BALICITIZEN

Ikuti perkembangan terkini Indonesia di lapangan dengan berita berbasis fakta PosPapusa, cuplikan video eksklusif, foto, dan peta terbaru.

Dagblad010 |  Kita hidup dengan perang

Dagblad010 | Kita hidup dengan perang

Tema peringatan 4 Mei tahun ini adalah: Hidup dengan Perang. Orang selalu bergumul dengan konsep perang.

Sejak Abad Pertengahan, selain gereja, gerbang kota, tembok, kastil, parit, dan benteng dibangun karena takut orang lain dan takut perang.

Negara kita terbentuk selama 80 tahun perang. Mata pelajaran wajib bagi anak-anak kita di sekolah. Tujuh provinsi yang mengusir tirani saat kita menyanyikan lagu kebangsaan kita.

Namun mereka berusaha mencapai perdamaian dunia.

Pada akhir abad ke-19, ketika kengerian yang terkait dengan perang menjadi jelas melalui foto-foto, negara-negara Barat memutuskan untuk berkonsultasi daripada berperang. Istana Perdamaian di Den Haag didirikan sebagai simbol.

Itu selesai pada tahun 1913. Tepat satu tahun sebelum pecahnya Perang Dunia Pertama. Semua orang tahu drama yang terjadi kemudian. Itu akhirnya menyebabkan kengerian yang sekarang kita ingat sebagai 4 Mei: Perang Dunia II. Ini diikuti oleh Hindia Belanda/Indonesia, Korea, Vietnam, Yugoslavia, Irak, Afghanistan dan sekarang Sudan dan Ukraina. Sepertinya kita harus belajar hidup dengan perang selamanya. Kami diekspos setiap hari melalui media.

Jika ada satu kelompok orang Belanda yang belajar hidup dengan perang, itu adalah kami Rotterdammers. Setiap kota begitu dibangun dan dibangun. Rencana jalan Rotterdam masih menunjukkan kehancuran Old Rotterdam pada 14 Mei 1940. Kami bangga bahwa efek perang hampir hilang. Hilang dari pandangan.

Tapi bangunan kami bukan satu-satunya yang rusak. Banyak sekolah memiliki daftar yang berisi nama anak-anak Yahudi yang diseret bersama orang tuanya untuk dimusnahkan di Eropa Timur. Kemanusiaan tidak pernah dikirim begitu dalam.

Orang-orang Rotterdam yang diangkut ke Jerman pada akhir perang untuk bekerja sebagai buruh budak di industri perang akhirnya akan memiliki tugu peringatan. Ratusan meninggal dan ribuan luka berat. Luka yang tak pernah sembuh.
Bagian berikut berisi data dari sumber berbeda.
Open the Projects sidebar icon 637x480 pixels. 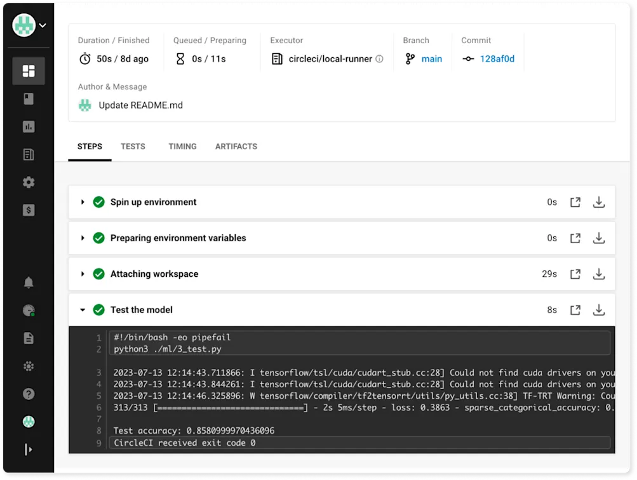coord(28,98)
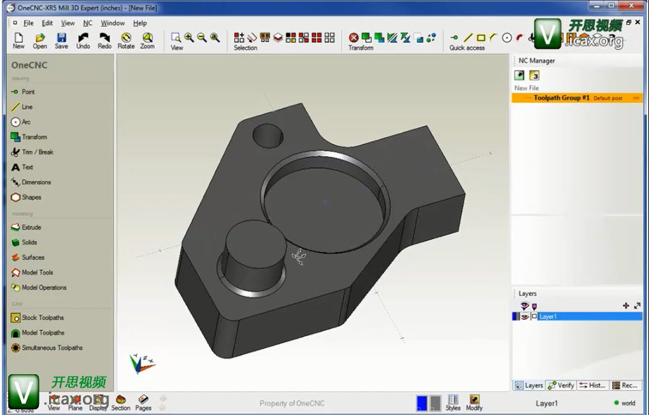Expand the Layers panel using the arrow icon
The width and height of the screenshot is (649, 415).
point(637,306)
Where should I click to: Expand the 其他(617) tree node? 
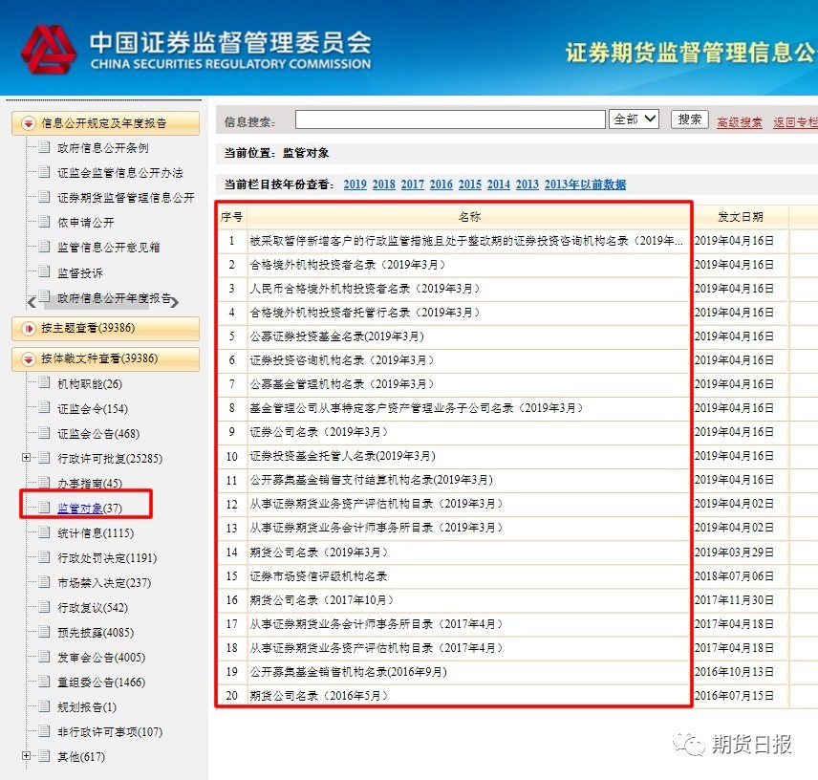(x=26, y=757)
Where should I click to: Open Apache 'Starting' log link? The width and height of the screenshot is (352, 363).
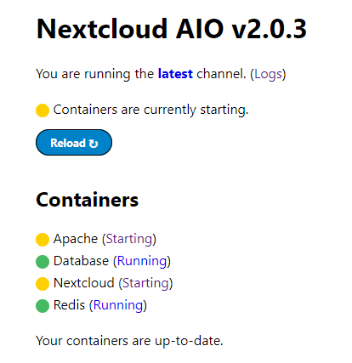[x=129, y=239]
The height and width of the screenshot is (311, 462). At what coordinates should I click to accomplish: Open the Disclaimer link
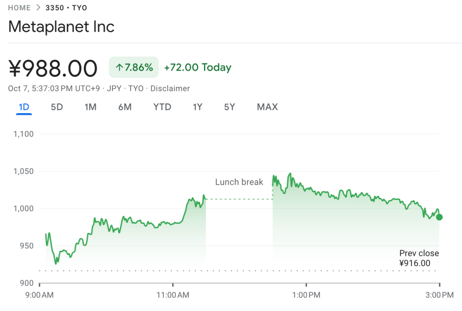(170, 89)
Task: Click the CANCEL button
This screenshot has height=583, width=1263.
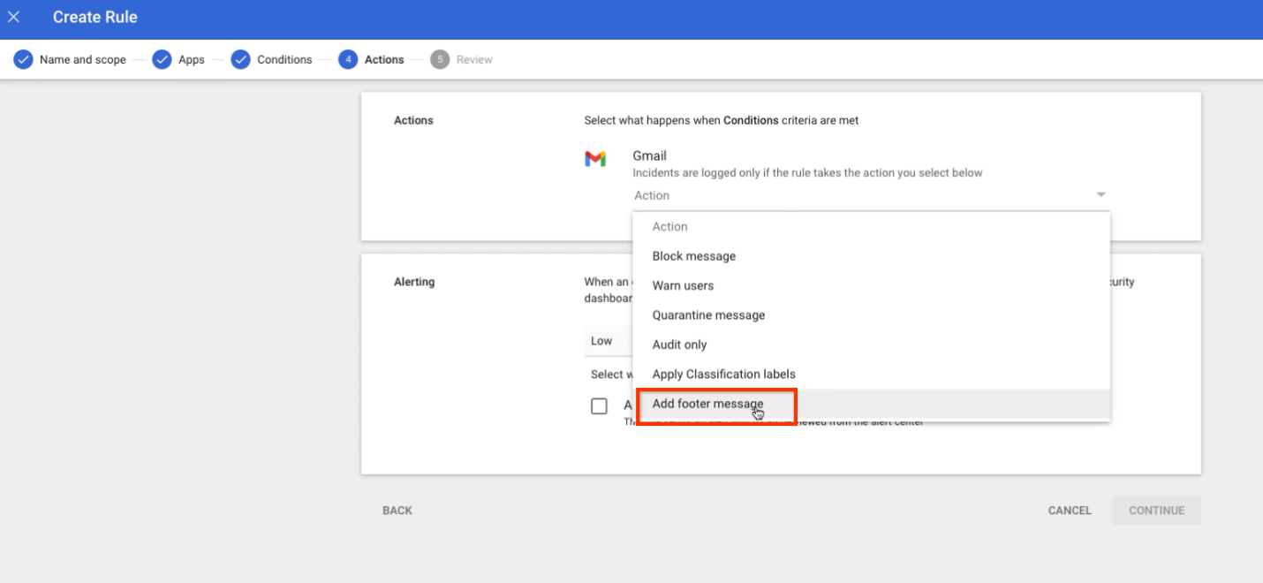Action: tap(1070, 511)
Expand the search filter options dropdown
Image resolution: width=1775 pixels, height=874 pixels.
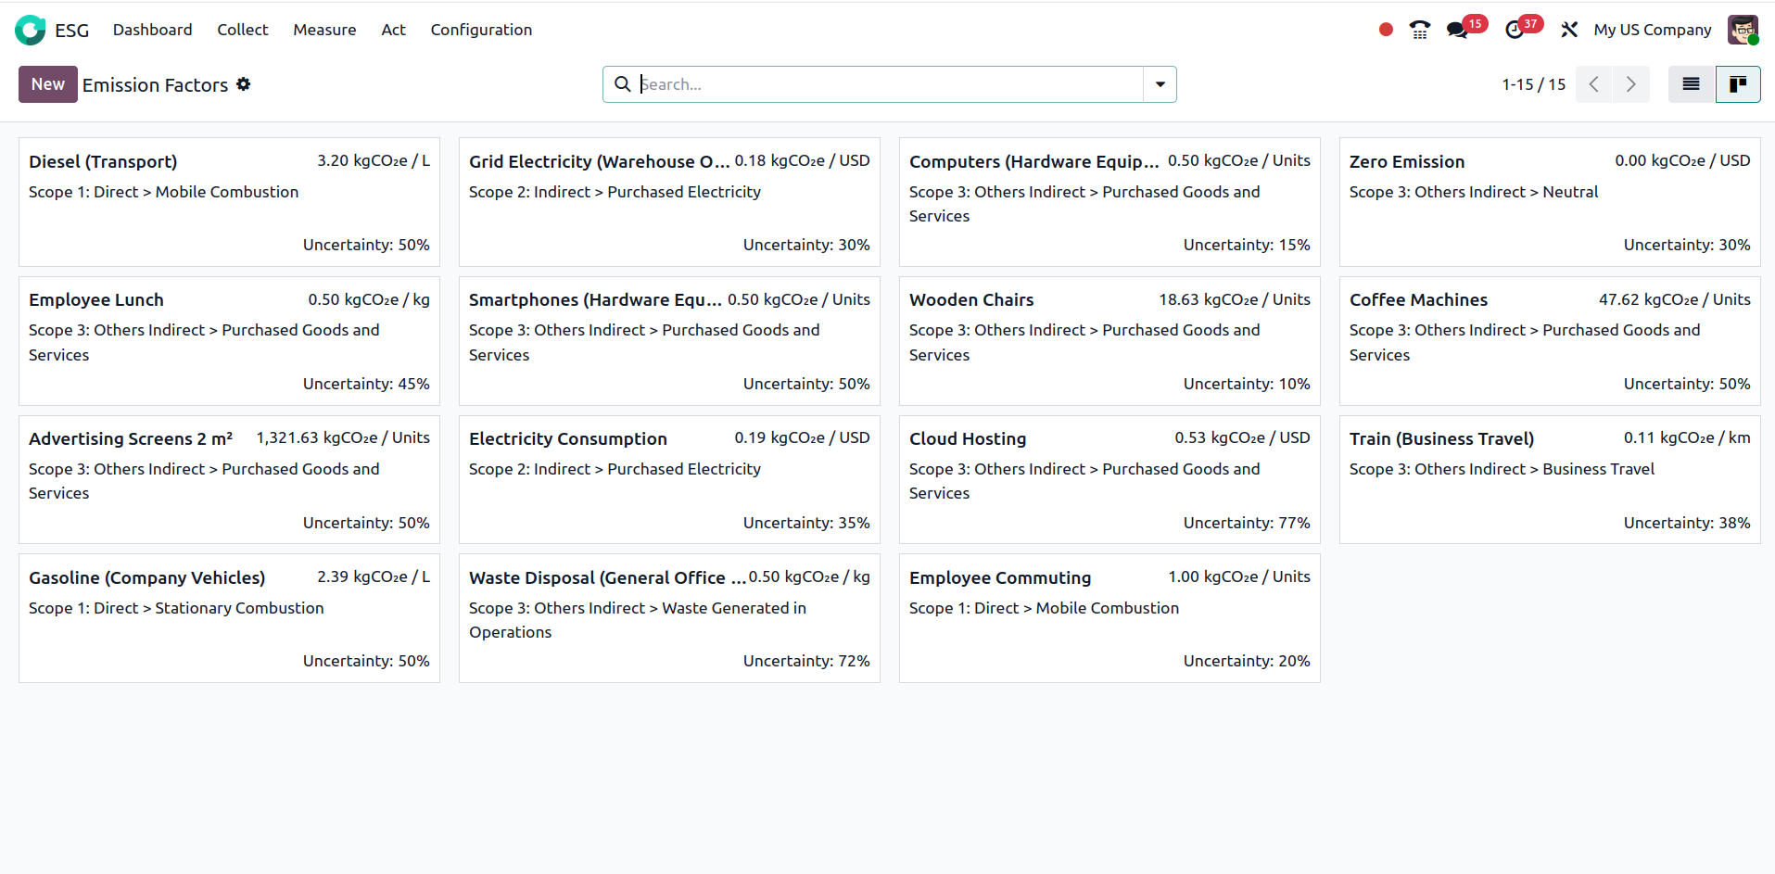(1160, 84)
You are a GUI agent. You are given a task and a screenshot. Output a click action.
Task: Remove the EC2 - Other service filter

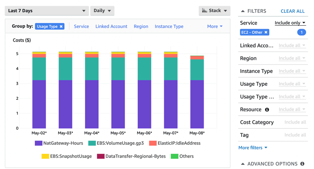266,33
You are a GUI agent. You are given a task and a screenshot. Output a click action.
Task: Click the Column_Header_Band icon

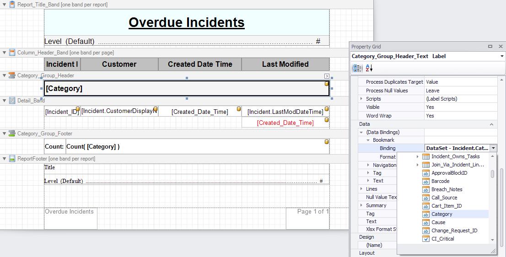(x=12, y=53)

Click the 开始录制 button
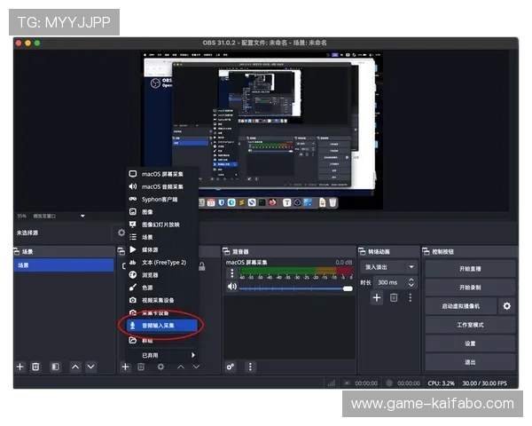470,288
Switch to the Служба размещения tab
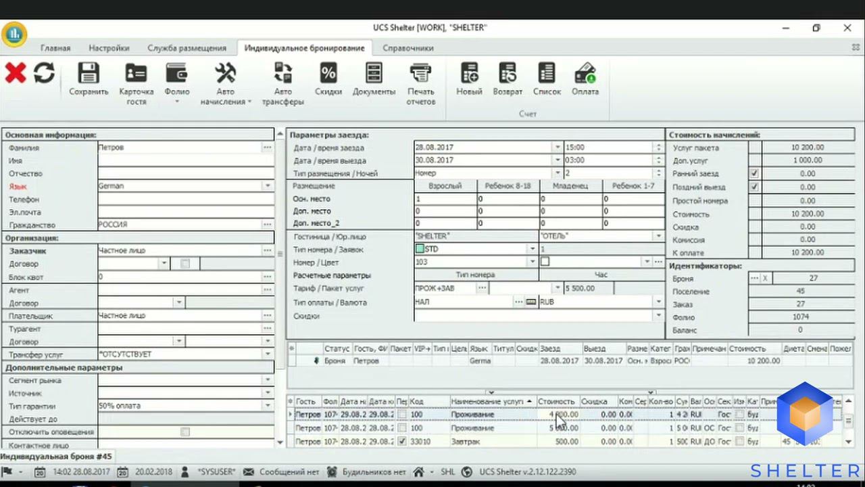The image size is (865, 487). (187, 48)
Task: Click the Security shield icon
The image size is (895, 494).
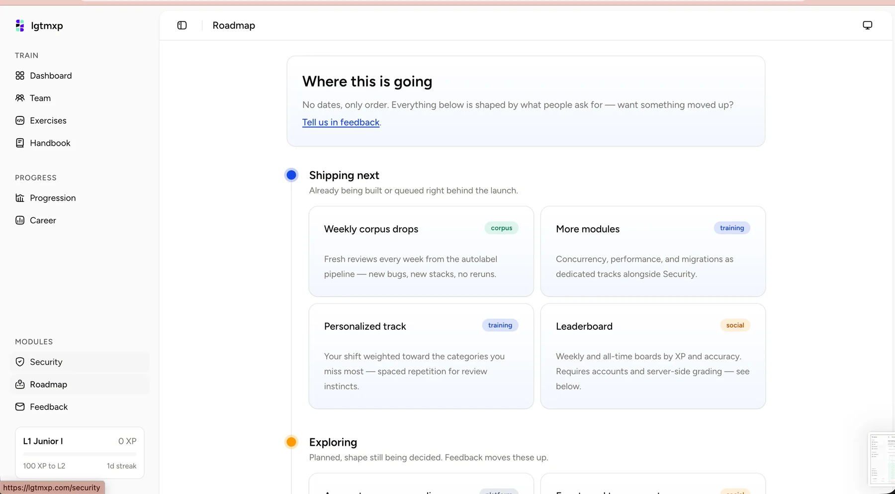Action: (x=20, y=362)
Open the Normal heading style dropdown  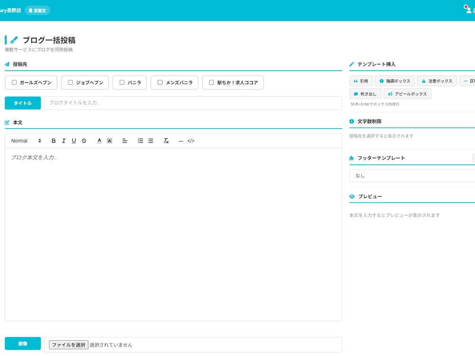[x=26, y=141]
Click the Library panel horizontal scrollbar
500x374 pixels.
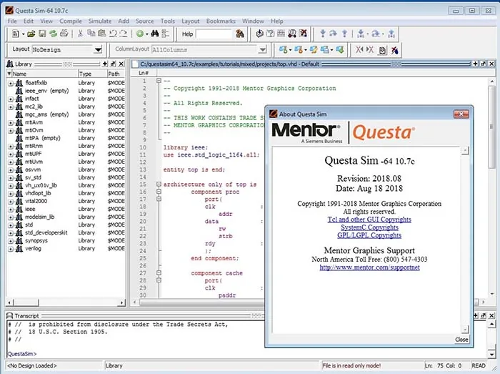[x=66, y=302]
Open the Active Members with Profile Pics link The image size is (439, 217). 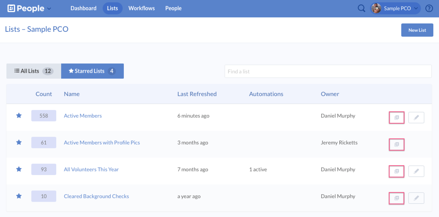tap(102, 143)
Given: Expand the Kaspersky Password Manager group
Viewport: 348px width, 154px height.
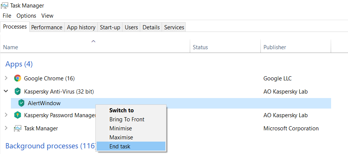Looking at the screenshot, I should point(6,115).
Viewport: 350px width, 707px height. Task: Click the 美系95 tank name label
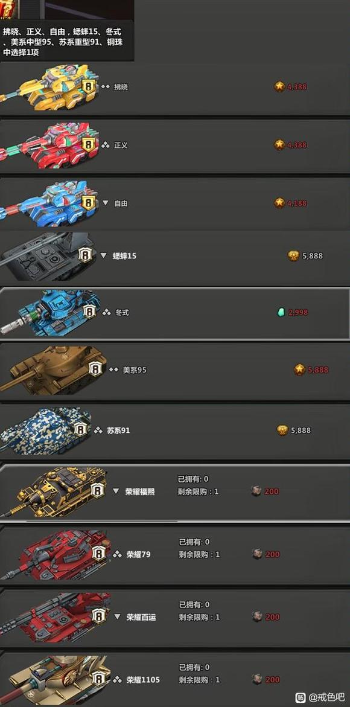click(x=135, y=369)
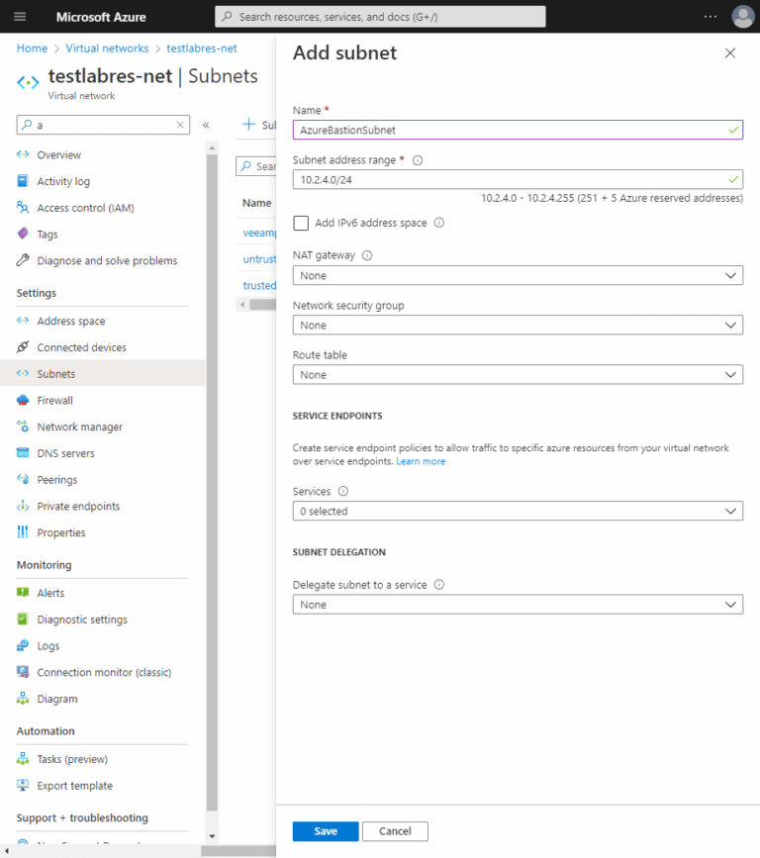
Task: Save the AzureBastionSubnet
Action: 325,831
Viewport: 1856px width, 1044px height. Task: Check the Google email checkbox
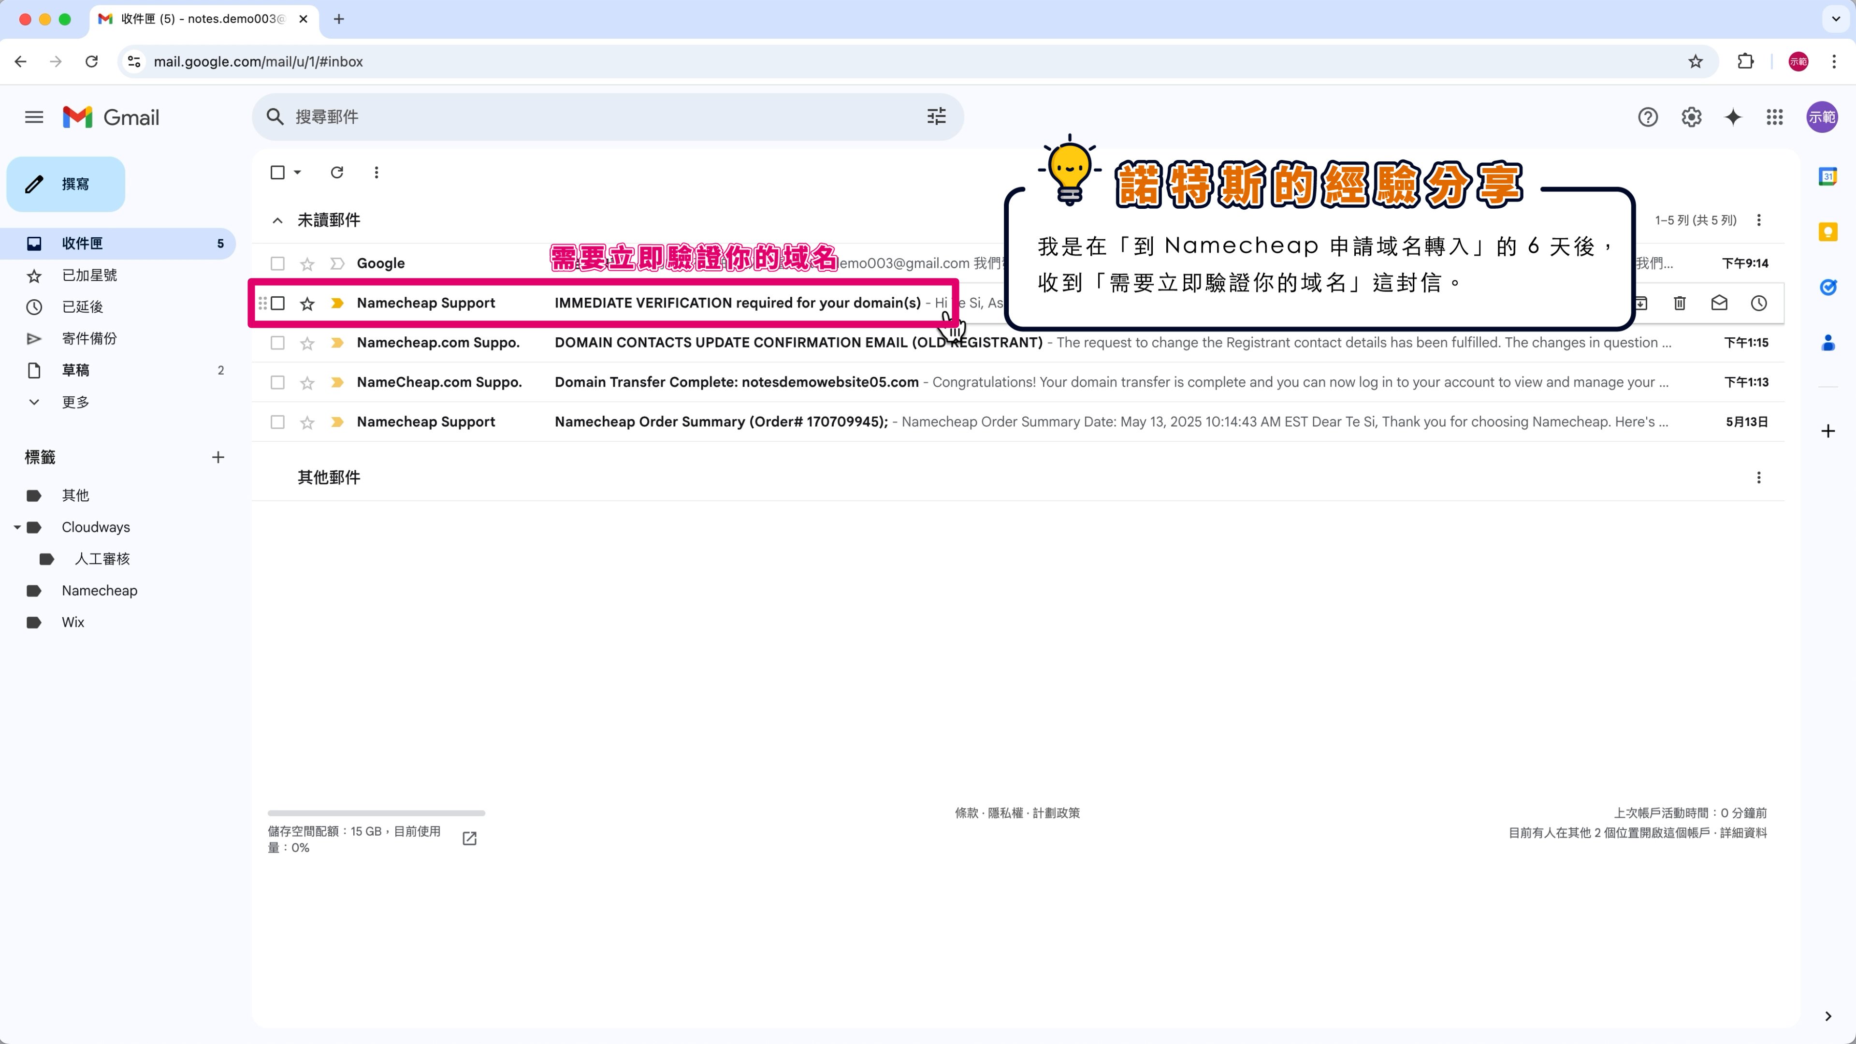pos(277,264)
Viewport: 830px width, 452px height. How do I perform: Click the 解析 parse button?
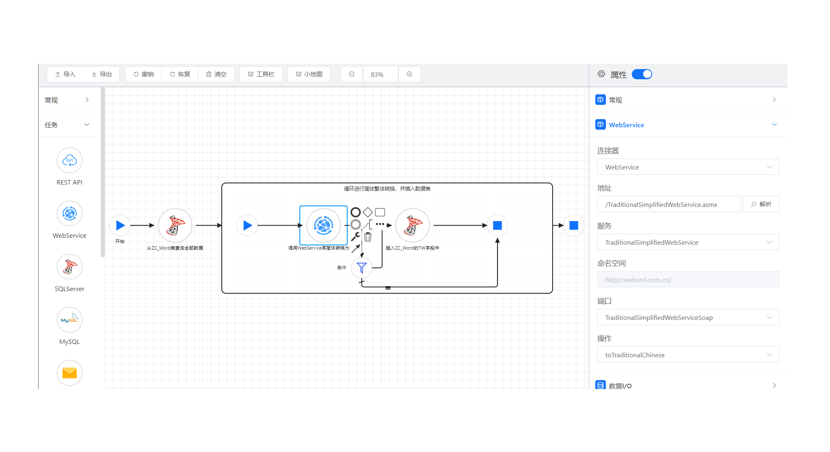(x=761, y=204)

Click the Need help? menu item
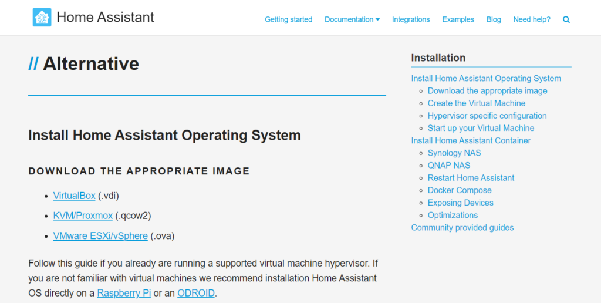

Di masa muda kami, Pendeta John Puskus sering muncul di televisi, yang dikenal sebagai Pendeta Merah. Dia menceritakan kisah mengharukan tentang seorang pria yang, di tengah Rotterdam yang terbakar, mengepalkan tinjunya dan berkata: Saya tidak akan mengambil, saya tidak akan mengambil.

Pada tanggal 4 Mei, saya dikelilingi oleh nama-nama mereka yang tidak menerimanya, dan saya tidak tahan dengan ketidakadilan. Yang melawan dengan sekuat tenaga tirani terkutuk yang mencengkeram negara kita.

Mereka telah membayar harga tinggi. Mereka memantulkan cahaya harapan yang kita hargai untuk dunia yang lebih baik. Mereka adalah garam dunia, terang dalam kegelapan.

Pengorbanan, keberanian, dan semangat rela berkorban mereka tidak boleh dilupakan dan harus menjadi pelajaran terus menerus.

Jadi perang harus tetap ada dalam hidup kita.